CSRF attack

background

It was listed as one of the ten famous loopholes in the field of information security more than ten years ago , Now, although the ranking has dropped , But if you don't take precautions , It's still going to get caught .

principle

Take advantage of cookie Will be in http The feature that is automatically carried in the request .
Premise ： A user logs into a website , The site will cookie Send to user client , The cookie Is the login credentials
attack ： Attackers induce users to visit their own phishing sites , The attacker clicks a cross domain carry of the attacker's forged interface to access the real backend under the same browser cookie Request . Cross domain portability cookie Because it is forbidden by the homology policy , therefore ajax Can't be carried in this way cookie,（ Otherwise the attacker will not have to induce others , Just send it yourself ）.

• This method is usually a img Of src, then src It's practical GET Address of the interface , This img Can hide , Take advantage of img Natural cross domain strategy （ Be similar to jsonp）
• in the light of post Submit , An attacker constructs a hidden form , adopt Js Automatic triggering form To trigger the initiation of post request .

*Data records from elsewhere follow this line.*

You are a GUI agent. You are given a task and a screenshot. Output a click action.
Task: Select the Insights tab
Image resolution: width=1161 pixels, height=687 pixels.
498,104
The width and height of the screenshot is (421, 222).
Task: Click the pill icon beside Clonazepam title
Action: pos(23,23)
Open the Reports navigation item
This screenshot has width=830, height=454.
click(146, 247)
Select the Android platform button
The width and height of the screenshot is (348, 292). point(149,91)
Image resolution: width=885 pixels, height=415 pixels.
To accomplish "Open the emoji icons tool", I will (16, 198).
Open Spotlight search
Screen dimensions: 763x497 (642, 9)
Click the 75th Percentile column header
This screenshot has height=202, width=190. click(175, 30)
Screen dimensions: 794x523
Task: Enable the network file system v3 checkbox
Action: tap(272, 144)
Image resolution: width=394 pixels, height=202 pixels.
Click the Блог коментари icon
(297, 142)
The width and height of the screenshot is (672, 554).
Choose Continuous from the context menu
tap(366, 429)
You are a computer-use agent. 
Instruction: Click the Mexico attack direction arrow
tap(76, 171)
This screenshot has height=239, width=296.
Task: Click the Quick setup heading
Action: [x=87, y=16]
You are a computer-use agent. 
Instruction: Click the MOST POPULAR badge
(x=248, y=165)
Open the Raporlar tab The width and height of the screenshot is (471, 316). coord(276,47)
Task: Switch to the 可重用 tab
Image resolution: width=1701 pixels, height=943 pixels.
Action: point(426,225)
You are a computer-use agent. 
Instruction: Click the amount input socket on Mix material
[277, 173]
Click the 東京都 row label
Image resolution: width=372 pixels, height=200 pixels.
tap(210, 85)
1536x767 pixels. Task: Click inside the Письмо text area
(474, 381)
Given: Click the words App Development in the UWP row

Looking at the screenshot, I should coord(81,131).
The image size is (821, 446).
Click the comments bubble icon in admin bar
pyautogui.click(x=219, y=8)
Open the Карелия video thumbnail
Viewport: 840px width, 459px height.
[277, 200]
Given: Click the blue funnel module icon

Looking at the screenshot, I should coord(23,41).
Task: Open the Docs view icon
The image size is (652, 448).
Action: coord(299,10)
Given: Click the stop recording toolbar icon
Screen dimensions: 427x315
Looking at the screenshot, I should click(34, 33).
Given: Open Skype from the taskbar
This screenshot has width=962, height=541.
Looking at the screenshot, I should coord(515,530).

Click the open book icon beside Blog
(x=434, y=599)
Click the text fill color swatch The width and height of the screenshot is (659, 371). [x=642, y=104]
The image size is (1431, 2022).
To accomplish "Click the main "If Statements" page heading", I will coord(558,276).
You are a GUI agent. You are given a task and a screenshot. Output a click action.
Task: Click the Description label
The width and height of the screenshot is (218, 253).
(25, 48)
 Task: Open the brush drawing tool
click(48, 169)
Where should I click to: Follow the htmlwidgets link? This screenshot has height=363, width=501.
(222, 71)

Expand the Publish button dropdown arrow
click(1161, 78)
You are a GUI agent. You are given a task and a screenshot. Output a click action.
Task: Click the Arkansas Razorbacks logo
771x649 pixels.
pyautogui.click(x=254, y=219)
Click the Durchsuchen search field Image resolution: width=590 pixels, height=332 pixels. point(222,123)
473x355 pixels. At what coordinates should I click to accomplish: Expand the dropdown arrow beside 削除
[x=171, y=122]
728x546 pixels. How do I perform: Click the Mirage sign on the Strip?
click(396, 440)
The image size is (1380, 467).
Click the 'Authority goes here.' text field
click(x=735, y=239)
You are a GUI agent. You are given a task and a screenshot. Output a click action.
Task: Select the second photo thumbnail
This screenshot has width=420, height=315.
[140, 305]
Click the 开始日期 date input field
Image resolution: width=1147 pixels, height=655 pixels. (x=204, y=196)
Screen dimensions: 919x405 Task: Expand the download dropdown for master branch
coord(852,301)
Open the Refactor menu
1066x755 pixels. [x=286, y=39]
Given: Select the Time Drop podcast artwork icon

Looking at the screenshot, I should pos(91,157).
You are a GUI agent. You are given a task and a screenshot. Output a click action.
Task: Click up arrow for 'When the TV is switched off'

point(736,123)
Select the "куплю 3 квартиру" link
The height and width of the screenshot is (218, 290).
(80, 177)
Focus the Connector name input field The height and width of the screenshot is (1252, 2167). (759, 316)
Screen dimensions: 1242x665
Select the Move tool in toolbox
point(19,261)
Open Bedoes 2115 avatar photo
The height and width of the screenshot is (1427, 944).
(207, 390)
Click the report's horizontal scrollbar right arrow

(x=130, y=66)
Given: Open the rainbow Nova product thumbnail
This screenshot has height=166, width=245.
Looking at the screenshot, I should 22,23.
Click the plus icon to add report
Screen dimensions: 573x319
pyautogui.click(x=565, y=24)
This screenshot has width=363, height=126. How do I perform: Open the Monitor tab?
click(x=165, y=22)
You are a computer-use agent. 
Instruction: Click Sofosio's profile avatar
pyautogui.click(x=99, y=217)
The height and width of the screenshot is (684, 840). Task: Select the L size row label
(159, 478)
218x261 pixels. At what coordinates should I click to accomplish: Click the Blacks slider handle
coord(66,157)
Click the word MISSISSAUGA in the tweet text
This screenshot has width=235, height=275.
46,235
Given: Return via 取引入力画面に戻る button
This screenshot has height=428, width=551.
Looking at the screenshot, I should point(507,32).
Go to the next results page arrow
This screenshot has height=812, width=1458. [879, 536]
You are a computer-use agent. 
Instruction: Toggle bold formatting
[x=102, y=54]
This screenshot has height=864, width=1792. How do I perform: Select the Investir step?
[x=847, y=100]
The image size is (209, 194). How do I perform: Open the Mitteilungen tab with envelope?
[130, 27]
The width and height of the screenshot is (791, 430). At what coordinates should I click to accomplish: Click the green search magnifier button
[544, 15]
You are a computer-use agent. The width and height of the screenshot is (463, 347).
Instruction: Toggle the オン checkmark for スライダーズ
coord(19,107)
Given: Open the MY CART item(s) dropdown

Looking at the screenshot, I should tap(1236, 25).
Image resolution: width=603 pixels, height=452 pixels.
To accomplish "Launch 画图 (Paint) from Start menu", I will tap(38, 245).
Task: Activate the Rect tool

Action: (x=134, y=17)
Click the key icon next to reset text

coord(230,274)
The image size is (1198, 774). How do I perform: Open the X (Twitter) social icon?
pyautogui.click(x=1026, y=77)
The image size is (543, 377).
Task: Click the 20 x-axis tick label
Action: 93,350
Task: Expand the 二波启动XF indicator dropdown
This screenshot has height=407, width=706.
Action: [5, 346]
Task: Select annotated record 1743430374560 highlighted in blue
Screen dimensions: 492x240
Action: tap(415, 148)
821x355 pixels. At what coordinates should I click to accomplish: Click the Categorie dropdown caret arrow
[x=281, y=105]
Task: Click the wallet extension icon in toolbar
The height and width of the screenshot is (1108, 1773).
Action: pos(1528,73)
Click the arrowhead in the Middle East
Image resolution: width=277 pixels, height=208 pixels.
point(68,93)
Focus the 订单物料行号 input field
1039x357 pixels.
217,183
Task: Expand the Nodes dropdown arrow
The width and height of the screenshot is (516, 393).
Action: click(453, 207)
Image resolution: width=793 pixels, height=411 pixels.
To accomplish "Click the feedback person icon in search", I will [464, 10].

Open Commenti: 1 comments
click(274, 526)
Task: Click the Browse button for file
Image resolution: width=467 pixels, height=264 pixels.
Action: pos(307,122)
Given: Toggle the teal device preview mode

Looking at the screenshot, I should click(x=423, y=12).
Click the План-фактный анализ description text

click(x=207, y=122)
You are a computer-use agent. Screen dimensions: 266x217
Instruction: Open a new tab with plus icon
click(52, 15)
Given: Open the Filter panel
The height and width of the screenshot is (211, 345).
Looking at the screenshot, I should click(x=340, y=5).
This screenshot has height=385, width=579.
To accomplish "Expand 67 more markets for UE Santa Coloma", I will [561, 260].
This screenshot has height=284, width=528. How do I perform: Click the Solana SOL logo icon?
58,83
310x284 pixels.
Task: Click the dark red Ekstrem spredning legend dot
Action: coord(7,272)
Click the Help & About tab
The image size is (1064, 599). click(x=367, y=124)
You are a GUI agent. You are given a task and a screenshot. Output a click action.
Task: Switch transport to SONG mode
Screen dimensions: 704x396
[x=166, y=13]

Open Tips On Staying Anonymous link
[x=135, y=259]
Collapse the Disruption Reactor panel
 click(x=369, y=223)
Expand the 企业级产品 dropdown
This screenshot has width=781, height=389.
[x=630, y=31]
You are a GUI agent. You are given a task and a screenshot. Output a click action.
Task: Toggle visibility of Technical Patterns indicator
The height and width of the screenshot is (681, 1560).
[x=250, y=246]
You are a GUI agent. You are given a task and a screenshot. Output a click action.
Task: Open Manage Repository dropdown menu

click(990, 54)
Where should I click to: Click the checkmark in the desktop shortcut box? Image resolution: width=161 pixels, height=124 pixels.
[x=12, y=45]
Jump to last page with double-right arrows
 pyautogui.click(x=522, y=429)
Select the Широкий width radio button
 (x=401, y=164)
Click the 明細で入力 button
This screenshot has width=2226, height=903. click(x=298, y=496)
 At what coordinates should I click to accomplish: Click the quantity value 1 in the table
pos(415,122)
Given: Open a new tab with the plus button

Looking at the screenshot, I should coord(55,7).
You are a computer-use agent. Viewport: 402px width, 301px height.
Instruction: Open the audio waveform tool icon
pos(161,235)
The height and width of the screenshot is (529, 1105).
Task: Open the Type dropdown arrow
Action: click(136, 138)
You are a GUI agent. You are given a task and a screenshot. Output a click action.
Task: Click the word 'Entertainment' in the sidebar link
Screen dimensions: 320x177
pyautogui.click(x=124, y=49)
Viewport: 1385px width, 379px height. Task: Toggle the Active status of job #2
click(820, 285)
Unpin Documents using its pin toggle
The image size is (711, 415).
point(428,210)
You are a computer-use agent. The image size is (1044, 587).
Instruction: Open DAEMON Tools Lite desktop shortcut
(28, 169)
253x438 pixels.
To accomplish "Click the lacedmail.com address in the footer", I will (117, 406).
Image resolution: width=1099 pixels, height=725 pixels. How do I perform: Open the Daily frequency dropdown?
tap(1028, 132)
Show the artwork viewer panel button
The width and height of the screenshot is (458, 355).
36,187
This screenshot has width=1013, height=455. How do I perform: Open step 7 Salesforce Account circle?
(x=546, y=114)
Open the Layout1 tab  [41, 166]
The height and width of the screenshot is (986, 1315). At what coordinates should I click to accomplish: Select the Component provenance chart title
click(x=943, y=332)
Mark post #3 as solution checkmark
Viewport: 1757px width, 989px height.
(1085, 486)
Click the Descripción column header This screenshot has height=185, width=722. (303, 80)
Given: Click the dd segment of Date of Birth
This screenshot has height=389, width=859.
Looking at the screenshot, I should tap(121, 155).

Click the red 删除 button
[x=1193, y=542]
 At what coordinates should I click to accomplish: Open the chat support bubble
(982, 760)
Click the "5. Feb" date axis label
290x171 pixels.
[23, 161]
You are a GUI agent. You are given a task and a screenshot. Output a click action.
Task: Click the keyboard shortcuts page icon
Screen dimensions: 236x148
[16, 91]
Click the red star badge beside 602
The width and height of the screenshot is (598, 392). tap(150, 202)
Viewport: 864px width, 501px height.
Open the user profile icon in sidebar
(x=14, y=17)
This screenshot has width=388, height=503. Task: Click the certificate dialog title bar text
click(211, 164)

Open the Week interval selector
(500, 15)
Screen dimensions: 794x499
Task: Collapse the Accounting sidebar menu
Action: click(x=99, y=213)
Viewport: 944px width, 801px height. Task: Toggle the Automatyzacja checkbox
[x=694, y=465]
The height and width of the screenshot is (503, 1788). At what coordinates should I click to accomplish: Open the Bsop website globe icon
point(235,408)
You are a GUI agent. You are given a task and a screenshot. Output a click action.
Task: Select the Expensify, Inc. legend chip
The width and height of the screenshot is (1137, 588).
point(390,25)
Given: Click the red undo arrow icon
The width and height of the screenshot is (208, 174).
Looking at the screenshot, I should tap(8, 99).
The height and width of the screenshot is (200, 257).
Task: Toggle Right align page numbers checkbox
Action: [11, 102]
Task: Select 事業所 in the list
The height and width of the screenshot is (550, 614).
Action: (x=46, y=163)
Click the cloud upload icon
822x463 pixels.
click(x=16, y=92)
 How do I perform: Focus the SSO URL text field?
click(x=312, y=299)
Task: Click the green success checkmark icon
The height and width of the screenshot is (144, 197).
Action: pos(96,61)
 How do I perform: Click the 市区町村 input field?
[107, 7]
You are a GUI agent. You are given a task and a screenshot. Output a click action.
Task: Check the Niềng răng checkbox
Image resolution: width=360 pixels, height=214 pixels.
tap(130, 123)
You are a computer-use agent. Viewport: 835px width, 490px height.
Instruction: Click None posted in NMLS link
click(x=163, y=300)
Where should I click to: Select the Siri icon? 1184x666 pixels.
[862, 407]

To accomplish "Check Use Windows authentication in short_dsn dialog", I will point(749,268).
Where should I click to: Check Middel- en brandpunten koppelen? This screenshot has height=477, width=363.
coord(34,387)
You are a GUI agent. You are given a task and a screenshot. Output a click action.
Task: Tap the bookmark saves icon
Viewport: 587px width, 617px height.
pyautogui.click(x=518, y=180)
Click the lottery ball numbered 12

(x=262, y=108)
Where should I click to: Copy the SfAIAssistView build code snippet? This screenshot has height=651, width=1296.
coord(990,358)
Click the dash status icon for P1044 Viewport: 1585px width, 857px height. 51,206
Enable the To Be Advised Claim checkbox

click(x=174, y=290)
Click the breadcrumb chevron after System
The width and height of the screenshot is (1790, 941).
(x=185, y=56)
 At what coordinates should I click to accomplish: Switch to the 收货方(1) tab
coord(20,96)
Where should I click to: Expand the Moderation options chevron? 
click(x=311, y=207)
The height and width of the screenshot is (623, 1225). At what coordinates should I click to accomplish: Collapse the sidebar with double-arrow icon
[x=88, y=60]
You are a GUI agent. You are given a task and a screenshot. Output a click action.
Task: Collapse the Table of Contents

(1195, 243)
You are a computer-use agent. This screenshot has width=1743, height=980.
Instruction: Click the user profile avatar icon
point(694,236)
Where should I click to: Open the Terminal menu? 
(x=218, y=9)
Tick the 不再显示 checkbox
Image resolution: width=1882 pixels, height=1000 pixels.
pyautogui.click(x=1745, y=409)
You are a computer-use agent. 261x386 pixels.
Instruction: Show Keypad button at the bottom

This simulates the network request initiated by a real site , Although the third-party website will not get the victim website cookie,（cookie Have a scope ）, But it can be used cookie Automatically carried to http Request header to cheat the browser , Let the browser think that this request is a normal request from the front end of the website , Therefore, the source's cookie Carry to this request .

and xss Different attacks

• xss The attack is to inject the attack script directly into the browser , As soon as the user opens the victimized website, he gets caught ,csrf The attack needs to induce users to open their own websites

How to defend against such attacks

• Server side ： Use the response header Reference Field , To determine whether the user comes from the original site .
  • shortcoming ： An attacker can still modify ajax To complete the task of Reference Response header modification
• Use a unique value from the server to verify .
  • specific working means ： The server returns a unique... Each time , Non duplicate values are hidden to the client , The client will carry this value with every request , When the server receives this value, it destroys it .
  • principle ： Be similar to token, The server-side verification is done , And has a valid period （ A request and a response ）. It takes advantage of the fact that the attacker's website cannot know the data of the user's browser .
• use token To communicate
  • token To communicate , because token Is a mature RFC The proposal , Therefore, it is widely used in front and back-end separation projects to ensure interface security . Because it is specialized in this , Therefore, the amount of application is also very high .
• Yes cookie Set it up
  • Let it only in http Sent under the agreement
  • Let it only in https Sent under the agreement
  • Let it send only at the source site

summary

CSRF Attacks can also be combined xss Attack to use , Mainly used cookie The characteristics of this insecure feature , So I suggest you start from now on , Try not to use... For server and client communication of all projects cookie.
Try not to use the front end for storage cookie To store content , because cookie Small size , The most important thing is that it has led to many security vulnerabilities , And now we have a better choice , Why not ？